Custodians also face limitations in accessing data from brokers that are not clients. "The information provided by broker-dealers varies and is incomplete in some cases," said Cherie Graham, director of derivatives product management for Brown Brothers Harriman, in an interview. The Boston-based custodian's OTC derivatives reconciliation team compares on a daily basis the trade notifications it receives from asset managers with information from dozens of brokers.
"Each broker-dealer may have a different reconciliation system," noted Neil Burke, executive director of Morgan Stanley. "But if we standardize data attributes, it will become a lot easier to do the process over time."
Bad Breaks
Asset managers reconcile separately with their brokers and custodians. Position discrepancies--or breaks--often arise when each party uses a different cutoff time, or when trades are booked at different times. In reconciling market valuations, breaks can occur when the fund manager and broker-dealer don't use the same times to create their curves; the custodian bank, in turn, may be using a third-party valuation provider.
In its March report, the AMF, which estimates that 10 percent of OTC trades have breaks, urged investment managers, brokers and custodians to reconcile positions and market valuations daily, or at least weekly. All parties do not have to reconcile at the same frequency, noted the AMF, adding that firms that opt for daily position reconciliation should use end-of-day data.

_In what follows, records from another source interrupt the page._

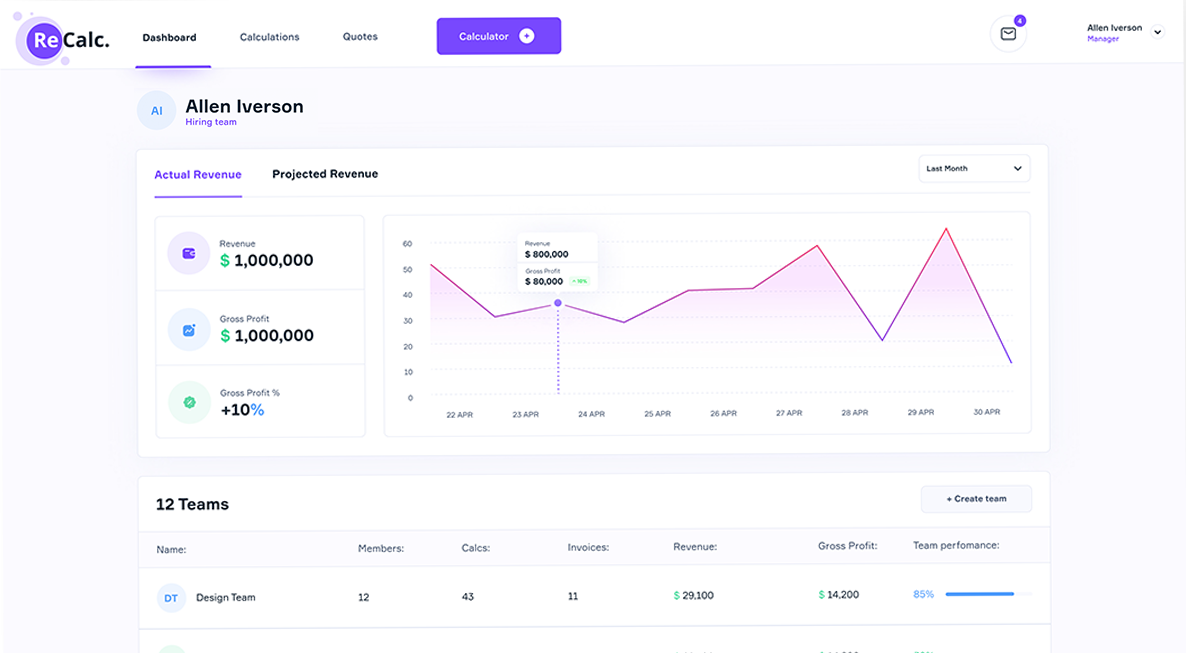Viewport: 1186px width, 653px height.
Task: Click the AI avatar next to Allen Iverson
Action: 157,111
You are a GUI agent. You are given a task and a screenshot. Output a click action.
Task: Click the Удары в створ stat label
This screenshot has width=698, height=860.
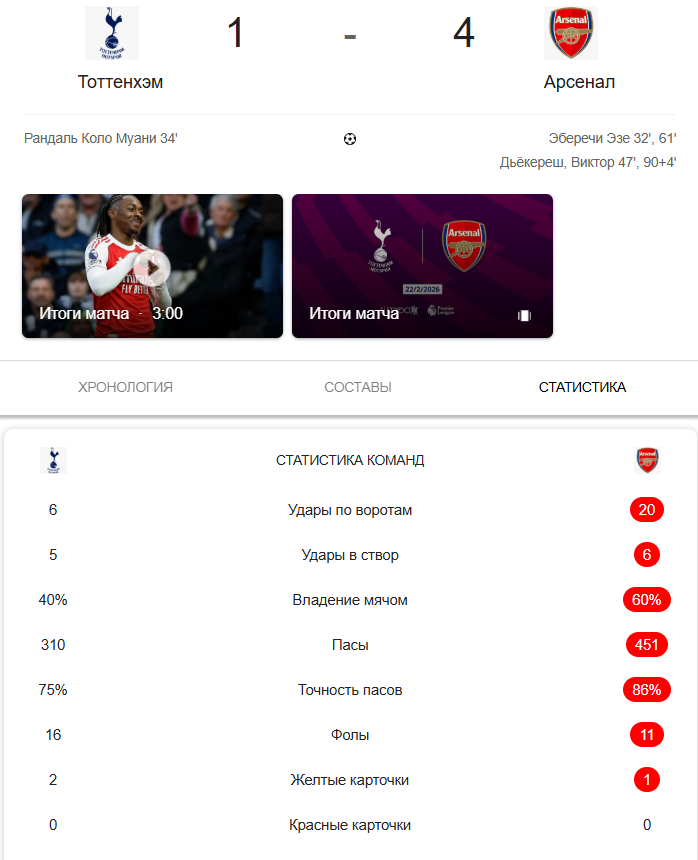(350, 555)
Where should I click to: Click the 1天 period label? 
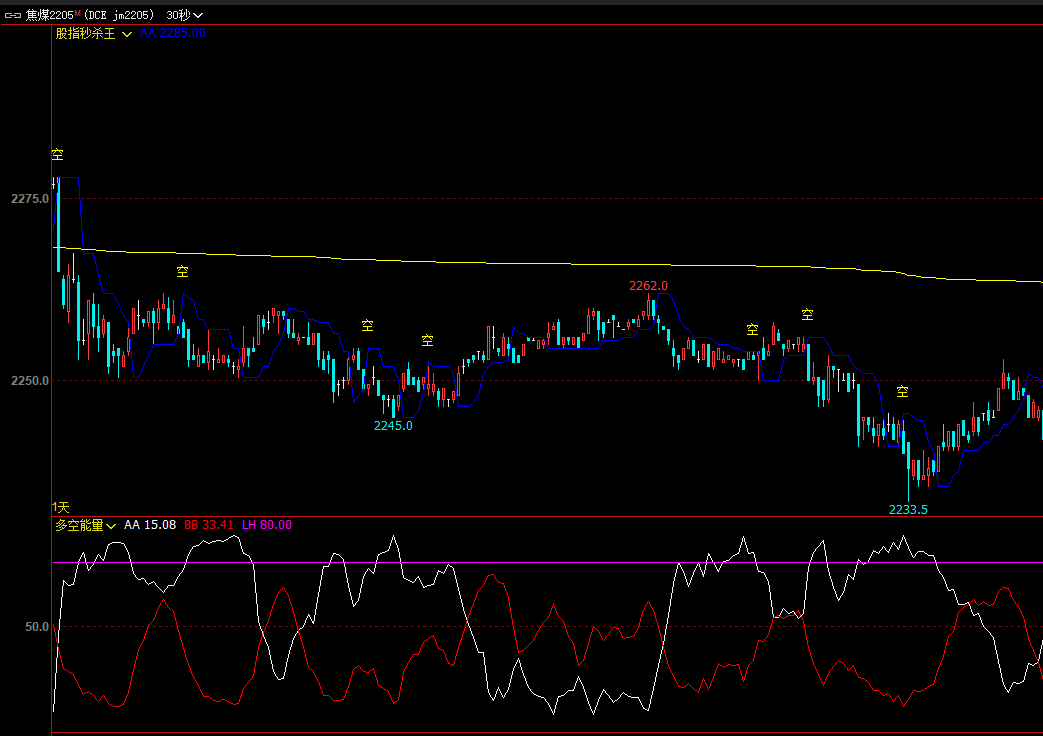pos(61,508)
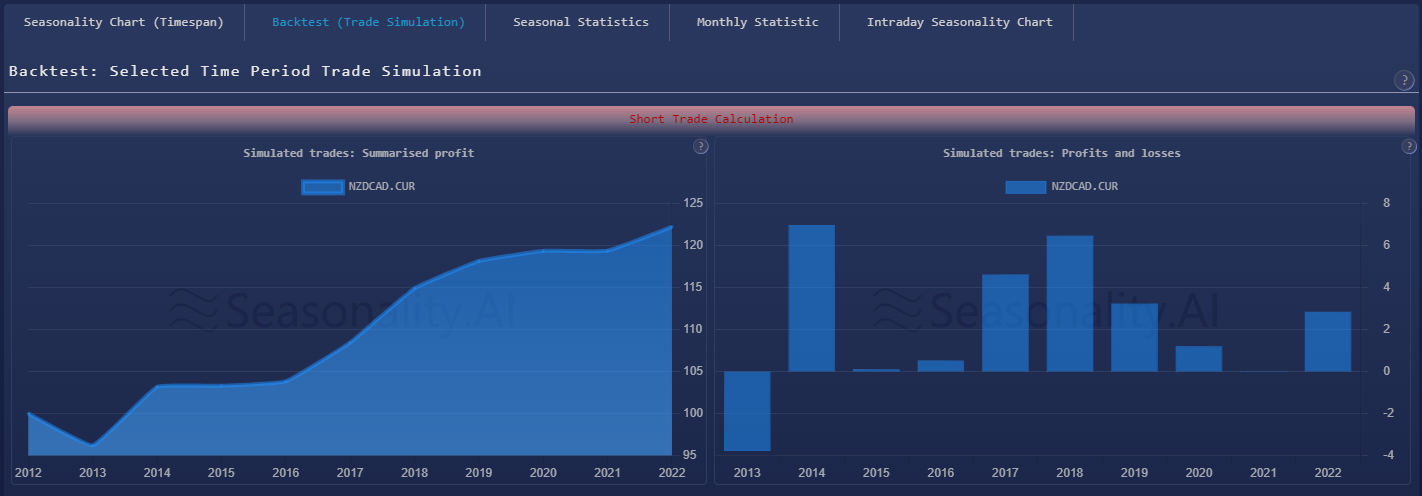Viewport: 1422px width, 496px height.
Task: Go to the Monthly Statistic tab
Action: [757, 22]
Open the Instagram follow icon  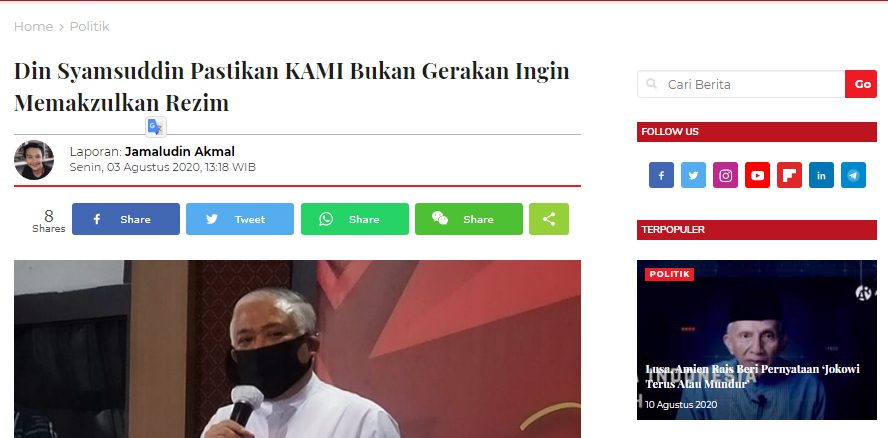(x=725, y=175)
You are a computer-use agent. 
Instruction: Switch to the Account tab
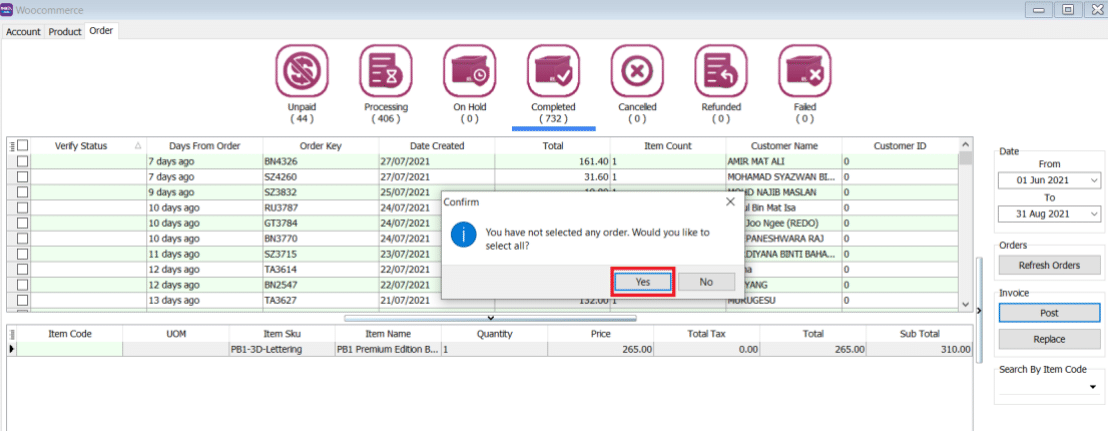23,32
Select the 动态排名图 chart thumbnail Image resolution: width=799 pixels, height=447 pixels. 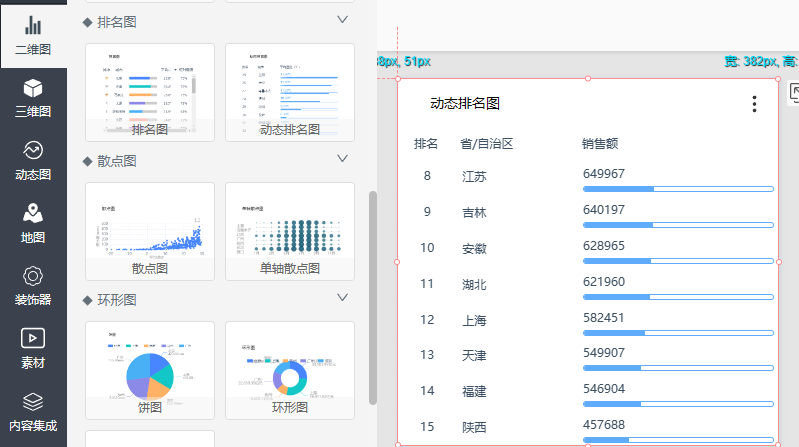[290, 90]
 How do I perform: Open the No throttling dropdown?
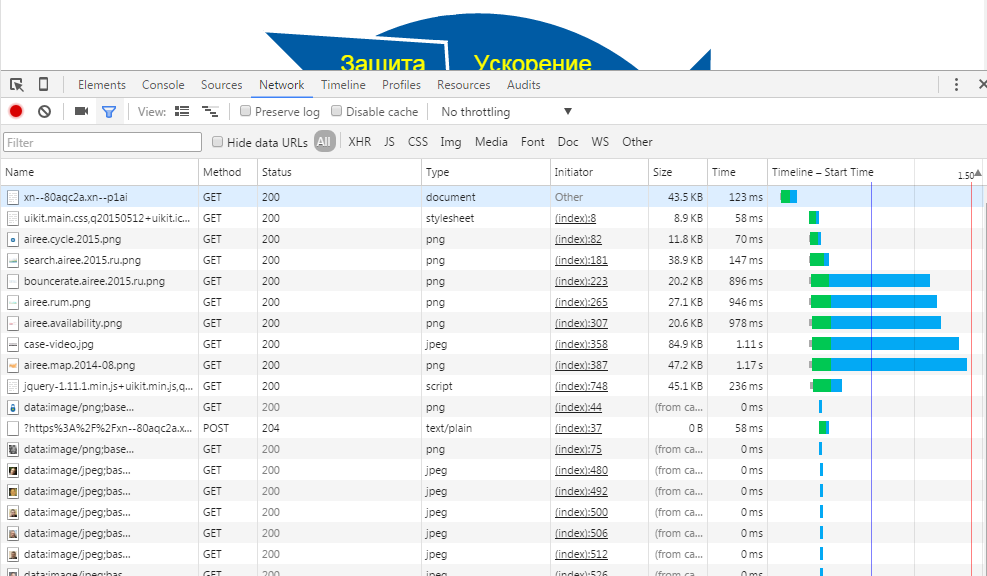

After a break is resolved by the custodian bank, a report should be sent to the asset manager or its end client. According to the AMF, which is part of the Securities Industry & Financial Markets Association, all breaks should be addressed by the investment manager by the end of the business day in which they were discovered.
"Standardization is still an evolving process," said Neil Kelleher, executive director of Goldman Sachs in London. "The 16 largest broker-dealers are reconciling with each other but we need to align that with asset managers and custodian banks. We also need to get the information to the front-office trading and confirmation desks, product managers and settlement executives."